Esta é de loor de santa Maria, coin' é fremosa e bõa e á gran poder.
[Cette chanson] est à la louange de sainte Marie et dit combien elle est belle et bonne et a un grand pouvoir.

Ces brèves introductions servaient-elles de préludes a l'interprétation des pièces, ou ont-elles été ajoutées par les copistes? Ce qui parait plus vraisemblable. Car il est à présumer que les cantigas, dont la thématique véhicule tout un monde de croyances et une foi quelque peu naïves, étaient connues du peuple et pouvaient également circuler par la seule voie orale.

Pierre Bec








POUR ABORDER LE RÉPERTOIRE DES CANTIGAS,
il est nécessaire, au-delà de la référence première à l'écriture, de comprendre que ce corpus, pensé comme une entité, devait trouver sa cohérence dans tous ses aspects: structure du répertoire, unité de style des enluminures, langue poétique commune, système de notation musicale unifié.
En effet, pour la cohérence de l'ceuvre et la beauté du manuscrit, le scribe a utilisé une notation unifiée qui, cependant, témoigne de réalités musicales très diverses.
Comme pour la grande majorité des répertoires monodiques, liturgiques ou courtois du XIIIe siècle, la notation des Cantigas tente de rendre compte d'une réalité musicale qui oscille entre la tradition d'un «grand chant» non mesuré - dont le rythme est déduit du rythme oratoire, de la structure poétique et de son rapport à une mélodie inscrite dans un système modal - et des structures rythmiques simples qui ont été définies et théorisées à la fin du XIIe siècle autour de l'École de Notre-Dame de Pariss. Cette tension entre rythme non mesuré et pulsation perdure dans les compositions liturgiques monodiques jusqu'au XVe siècle et est présente dans nombre de traditions populaires (notamment en Espagne). Dans notre enregistrement, les pièces Rosa das rosass, et Tant' é Santa Maria, par exemple, appartiennent au style du «grand chant» tandis que Sen calar et Virga de Iesse utilisent une pulsation métrique.

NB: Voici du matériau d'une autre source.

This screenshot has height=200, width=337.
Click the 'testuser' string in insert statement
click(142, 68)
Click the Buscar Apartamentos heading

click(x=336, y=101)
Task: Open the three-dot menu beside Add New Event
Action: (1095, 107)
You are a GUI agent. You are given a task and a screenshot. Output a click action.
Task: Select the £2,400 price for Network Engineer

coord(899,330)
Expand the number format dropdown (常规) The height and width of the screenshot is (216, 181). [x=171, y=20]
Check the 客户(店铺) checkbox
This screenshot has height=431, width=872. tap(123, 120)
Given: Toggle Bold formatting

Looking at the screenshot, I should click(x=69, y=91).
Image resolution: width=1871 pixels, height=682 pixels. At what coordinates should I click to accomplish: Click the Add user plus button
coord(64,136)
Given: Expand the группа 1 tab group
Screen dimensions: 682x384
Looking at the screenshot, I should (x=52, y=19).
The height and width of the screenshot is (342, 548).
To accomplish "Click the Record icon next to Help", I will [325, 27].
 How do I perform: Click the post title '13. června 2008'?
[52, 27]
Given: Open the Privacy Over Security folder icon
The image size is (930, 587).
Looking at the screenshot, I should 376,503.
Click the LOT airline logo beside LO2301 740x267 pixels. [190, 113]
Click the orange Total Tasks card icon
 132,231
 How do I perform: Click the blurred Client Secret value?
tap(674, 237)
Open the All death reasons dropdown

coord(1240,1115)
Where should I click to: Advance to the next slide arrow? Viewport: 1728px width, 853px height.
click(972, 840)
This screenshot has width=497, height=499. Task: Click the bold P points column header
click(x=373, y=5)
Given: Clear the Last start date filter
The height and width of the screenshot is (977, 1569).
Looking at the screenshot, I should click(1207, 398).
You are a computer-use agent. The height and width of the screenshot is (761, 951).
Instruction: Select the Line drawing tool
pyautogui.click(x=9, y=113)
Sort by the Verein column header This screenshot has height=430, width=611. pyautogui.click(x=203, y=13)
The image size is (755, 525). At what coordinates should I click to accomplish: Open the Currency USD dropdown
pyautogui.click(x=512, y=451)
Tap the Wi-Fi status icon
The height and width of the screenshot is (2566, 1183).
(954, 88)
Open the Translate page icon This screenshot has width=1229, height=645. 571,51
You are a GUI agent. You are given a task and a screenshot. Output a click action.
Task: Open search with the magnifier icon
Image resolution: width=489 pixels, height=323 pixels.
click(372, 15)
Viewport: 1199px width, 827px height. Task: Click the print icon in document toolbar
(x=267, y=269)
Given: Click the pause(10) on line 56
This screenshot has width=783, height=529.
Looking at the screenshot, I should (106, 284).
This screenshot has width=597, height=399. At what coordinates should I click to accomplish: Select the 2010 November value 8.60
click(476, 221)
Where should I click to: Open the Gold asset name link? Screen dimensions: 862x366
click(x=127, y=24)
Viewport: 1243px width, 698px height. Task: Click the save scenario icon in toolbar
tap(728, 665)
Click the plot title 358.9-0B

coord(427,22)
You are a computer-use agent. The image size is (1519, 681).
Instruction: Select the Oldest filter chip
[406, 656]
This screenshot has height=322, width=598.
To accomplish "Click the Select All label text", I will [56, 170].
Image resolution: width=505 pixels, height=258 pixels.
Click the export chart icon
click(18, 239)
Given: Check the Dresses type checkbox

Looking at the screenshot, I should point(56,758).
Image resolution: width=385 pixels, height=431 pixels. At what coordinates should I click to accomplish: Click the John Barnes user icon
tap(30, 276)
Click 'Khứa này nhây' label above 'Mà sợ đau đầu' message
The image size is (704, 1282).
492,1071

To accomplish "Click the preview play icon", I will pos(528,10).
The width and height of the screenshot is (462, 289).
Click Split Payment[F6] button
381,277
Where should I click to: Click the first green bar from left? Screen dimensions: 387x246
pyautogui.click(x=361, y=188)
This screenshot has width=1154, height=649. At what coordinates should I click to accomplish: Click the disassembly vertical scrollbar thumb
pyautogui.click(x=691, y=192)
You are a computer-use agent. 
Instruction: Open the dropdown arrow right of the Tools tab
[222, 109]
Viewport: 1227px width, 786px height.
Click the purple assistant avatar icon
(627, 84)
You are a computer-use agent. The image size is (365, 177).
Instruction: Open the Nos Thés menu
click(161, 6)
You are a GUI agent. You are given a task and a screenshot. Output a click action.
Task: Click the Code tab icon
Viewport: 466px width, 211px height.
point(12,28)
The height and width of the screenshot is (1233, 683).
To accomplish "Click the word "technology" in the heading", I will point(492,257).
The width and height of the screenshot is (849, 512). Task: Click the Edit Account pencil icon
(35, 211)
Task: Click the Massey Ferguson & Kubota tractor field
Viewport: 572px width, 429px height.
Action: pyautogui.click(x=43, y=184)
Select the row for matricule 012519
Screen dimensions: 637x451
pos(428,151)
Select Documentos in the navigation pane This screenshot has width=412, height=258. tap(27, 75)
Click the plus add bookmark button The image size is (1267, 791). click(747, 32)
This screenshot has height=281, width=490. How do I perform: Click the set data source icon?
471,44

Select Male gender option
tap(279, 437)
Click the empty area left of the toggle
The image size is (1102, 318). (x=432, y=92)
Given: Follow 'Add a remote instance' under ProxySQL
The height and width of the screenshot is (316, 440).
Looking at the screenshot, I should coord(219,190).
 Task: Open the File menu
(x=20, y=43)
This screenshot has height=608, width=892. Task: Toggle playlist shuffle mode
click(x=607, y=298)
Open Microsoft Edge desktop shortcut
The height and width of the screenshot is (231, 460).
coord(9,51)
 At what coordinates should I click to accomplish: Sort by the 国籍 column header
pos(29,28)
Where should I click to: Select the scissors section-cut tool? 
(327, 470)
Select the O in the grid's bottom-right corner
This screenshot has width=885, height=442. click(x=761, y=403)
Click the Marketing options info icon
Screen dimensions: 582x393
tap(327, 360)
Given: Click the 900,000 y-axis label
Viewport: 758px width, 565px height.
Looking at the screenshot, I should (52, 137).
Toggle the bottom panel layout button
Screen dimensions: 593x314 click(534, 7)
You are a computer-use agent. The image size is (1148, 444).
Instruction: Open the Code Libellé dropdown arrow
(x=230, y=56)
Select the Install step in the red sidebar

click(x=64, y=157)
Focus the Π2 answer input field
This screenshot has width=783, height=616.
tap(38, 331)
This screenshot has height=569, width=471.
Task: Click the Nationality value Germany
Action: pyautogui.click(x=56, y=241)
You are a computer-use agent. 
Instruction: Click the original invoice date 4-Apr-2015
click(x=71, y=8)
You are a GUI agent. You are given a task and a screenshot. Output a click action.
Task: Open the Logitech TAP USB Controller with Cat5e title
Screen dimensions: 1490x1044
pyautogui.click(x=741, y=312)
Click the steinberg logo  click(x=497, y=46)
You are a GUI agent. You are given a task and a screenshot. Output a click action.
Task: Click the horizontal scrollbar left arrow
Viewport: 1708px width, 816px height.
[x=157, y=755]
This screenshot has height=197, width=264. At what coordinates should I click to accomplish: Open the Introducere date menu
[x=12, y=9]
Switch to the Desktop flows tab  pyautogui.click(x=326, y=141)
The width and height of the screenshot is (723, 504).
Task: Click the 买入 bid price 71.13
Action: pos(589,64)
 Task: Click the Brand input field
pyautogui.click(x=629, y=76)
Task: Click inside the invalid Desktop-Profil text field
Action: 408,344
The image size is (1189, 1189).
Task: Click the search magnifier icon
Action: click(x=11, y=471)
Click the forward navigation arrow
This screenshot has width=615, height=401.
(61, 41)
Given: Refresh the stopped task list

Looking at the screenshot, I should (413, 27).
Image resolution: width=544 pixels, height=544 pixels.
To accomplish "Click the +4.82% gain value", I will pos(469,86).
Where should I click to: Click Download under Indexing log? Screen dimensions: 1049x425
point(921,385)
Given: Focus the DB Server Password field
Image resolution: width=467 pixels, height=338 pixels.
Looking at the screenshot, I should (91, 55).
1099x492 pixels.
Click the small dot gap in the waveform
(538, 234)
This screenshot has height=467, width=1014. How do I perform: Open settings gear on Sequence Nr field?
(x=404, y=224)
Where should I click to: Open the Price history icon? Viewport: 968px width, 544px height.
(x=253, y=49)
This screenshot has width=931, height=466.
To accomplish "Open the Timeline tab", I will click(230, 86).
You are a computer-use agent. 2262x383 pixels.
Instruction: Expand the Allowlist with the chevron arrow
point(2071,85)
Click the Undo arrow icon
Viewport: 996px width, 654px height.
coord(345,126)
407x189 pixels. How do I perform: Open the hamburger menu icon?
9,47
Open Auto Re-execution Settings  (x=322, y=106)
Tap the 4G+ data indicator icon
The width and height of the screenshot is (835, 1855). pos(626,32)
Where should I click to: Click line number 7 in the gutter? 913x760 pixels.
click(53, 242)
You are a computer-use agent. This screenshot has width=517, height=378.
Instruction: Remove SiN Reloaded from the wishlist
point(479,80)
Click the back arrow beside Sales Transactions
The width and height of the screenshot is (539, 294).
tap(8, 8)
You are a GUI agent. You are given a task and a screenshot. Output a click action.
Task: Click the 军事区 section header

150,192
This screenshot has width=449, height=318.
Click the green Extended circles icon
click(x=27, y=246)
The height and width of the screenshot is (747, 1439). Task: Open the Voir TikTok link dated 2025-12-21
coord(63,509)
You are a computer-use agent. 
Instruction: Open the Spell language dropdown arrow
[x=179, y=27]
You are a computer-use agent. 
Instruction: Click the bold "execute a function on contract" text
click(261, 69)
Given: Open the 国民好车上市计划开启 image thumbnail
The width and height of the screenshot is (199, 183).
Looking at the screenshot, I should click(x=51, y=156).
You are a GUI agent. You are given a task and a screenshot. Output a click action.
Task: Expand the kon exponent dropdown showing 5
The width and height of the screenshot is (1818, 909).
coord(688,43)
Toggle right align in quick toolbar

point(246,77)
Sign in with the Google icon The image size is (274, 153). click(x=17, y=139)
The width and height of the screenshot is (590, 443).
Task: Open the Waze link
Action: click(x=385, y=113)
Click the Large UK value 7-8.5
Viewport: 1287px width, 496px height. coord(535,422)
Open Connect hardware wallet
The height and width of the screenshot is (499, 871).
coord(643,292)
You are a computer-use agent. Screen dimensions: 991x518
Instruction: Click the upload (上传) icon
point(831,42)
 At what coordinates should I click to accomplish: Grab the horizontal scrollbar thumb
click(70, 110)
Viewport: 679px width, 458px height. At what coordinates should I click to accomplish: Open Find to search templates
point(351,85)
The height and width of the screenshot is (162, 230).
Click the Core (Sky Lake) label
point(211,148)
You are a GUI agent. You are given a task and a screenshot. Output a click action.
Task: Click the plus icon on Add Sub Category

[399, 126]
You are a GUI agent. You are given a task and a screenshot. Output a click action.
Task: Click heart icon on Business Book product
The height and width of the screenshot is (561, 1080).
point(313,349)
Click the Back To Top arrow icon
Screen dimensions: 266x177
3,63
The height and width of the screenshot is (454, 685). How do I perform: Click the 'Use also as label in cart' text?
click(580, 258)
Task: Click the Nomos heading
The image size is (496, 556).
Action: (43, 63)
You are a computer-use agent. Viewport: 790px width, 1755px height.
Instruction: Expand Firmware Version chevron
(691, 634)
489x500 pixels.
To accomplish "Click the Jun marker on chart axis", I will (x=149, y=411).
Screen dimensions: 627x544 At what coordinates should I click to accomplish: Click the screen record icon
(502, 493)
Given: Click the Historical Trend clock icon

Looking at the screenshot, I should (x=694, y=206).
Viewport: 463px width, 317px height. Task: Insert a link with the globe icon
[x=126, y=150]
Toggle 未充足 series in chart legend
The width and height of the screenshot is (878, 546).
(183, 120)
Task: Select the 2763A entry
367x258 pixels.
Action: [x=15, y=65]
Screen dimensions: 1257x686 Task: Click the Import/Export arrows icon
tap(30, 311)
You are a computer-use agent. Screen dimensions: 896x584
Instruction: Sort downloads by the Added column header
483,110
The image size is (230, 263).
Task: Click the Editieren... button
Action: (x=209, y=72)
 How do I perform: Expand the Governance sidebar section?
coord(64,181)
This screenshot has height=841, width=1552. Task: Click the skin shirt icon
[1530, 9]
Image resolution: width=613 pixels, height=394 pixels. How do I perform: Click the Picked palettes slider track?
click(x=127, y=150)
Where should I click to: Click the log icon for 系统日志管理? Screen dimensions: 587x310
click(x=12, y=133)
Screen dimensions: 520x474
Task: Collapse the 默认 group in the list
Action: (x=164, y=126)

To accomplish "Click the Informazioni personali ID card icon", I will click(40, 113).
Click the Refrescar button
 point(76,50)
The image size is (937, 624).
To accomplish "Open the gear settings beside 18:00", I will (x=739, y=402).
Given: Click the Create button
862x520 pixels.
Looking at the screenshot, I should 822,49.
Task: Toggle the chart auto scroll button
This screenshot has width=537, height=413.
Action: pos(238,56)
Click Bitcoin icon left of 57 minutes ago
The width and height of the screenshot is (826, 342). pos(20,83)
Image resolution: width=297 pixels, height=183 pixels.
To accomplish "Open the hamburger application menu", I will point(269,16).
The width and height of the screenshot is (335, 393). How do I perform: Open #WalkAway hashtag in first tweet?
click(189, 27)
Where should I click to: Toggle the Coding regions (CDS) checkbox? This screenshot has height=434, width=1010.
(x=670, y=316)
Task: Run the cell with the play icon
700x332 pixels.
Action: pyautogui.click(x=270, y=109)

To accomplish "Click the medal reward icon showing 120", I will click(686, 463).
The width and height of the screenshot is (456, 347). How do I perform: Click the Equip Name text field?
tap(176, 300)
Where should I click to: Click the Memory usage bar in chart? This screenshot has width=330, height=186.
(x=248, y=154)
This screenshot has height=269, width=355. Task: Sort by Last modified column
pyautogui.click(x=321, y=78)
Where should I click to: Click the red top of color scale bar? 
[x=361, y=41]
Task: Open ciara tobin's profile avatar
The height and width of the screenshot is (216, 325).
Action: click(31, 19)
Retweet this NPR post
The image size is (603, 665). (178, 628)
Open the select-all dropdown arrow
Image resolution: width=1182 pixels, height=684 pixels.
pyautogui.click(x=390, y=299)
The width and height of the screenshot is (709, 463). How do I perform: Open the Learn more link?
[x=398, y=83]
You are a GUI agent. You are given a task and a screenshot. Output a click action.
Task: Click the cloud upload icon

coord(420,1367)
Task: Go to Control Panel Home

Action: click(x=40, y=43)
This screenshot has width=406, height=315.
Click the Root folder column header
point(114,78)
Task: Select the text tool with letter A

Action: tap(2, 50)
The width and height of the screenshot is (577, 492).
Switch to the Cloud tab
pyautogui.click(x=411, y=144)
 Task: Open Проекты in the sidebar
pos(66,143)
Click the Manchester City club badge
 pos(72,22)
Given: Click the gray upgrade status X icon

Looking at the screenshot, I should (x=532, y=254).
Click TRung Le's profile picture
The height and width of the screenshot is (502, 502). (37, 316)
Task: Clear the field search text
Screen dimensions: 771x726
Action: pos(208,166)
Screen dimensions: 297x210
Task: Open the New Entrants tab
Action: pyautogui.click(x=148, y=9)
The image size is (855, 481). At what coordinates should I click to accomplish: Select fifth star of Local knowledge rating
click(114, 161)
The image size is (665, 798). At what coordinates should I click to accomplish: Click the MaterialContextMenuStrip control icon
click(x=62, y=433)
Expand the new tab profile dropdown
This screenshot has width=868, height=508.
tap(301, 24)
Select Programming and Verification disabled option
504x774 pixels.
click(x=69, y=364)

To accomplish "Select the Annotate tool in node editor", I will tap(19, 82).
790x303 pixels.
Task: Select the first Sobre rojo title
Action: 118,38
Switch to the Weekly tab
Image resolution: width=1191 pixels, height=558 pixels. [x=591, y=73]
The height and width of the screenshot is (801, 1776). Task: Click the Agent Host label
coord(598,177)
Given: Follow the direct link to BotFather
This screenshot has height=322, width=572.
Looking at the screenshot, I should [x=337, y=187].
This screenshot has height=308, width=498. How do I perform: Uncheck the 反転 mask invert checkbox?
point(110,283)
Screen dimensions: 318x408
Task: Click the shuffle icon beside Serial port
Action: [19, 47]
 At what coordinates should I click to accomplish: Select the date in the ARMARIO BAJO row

L'ampleur du répertoire et sa richesse, l'élégante simplicité des mélodies et la saveur des textes ont fait que, très vite, ce répertoire a été l'objet de nombreuses études (F.Pedrell, J. Ribera) et interprétations dès le début du XXe siècle (on peut entendre Rosa das rosas réinvesti dans la tradition populaire dans un collectage fait en Espagne par K. Schindler en 1930). Cependant, les transcriptions utilisées par les interprètes du XXe siècle, en particulier celles de H. Anglès, les ont fourvoyés vers des solutions qui ne respectent pas la diversité de la réalité musicale et qui dénaturent profondément la relation, extrêmement réussie pourtant, entre texte et musique.

A l'image du choix, par le roi-troubadour, d'une langue poétique unifiée, nous avons tenté de trouver un style cohérent d'interprétation, une langue musicale s'appuyant sur des répertoires savants et populaires des trois traditions, musulmane, juive et chrétienne. Nous avons essayé de rendre compte de la richesse des diverses cultures présentes à la cour d'Alphonse le Sage, par le choix de musiciens qui témoignent à des degrés divers de ces traditions. Ainsi nous avons utilisé aussi bien les techniques d'accompagnement des traditions méditerranéennes que des procédés de contrepoint du XIIIe siècle. Au fil du travail s'est progressivement dessinée une esthétique qui reprend à son compte ces trois cultures.

Nous n'avons pu résister au plaisir d'apposer à la Cantiga Madre de Deus, qui reprend une mélodie traditionnellement utilisée pour le Chant de la Sybille, une version de ce chant collectée par F. Pedrell à Majorque ; le refrain est adapté d'une des nombreuses versions polyphoniques du XVe siècle.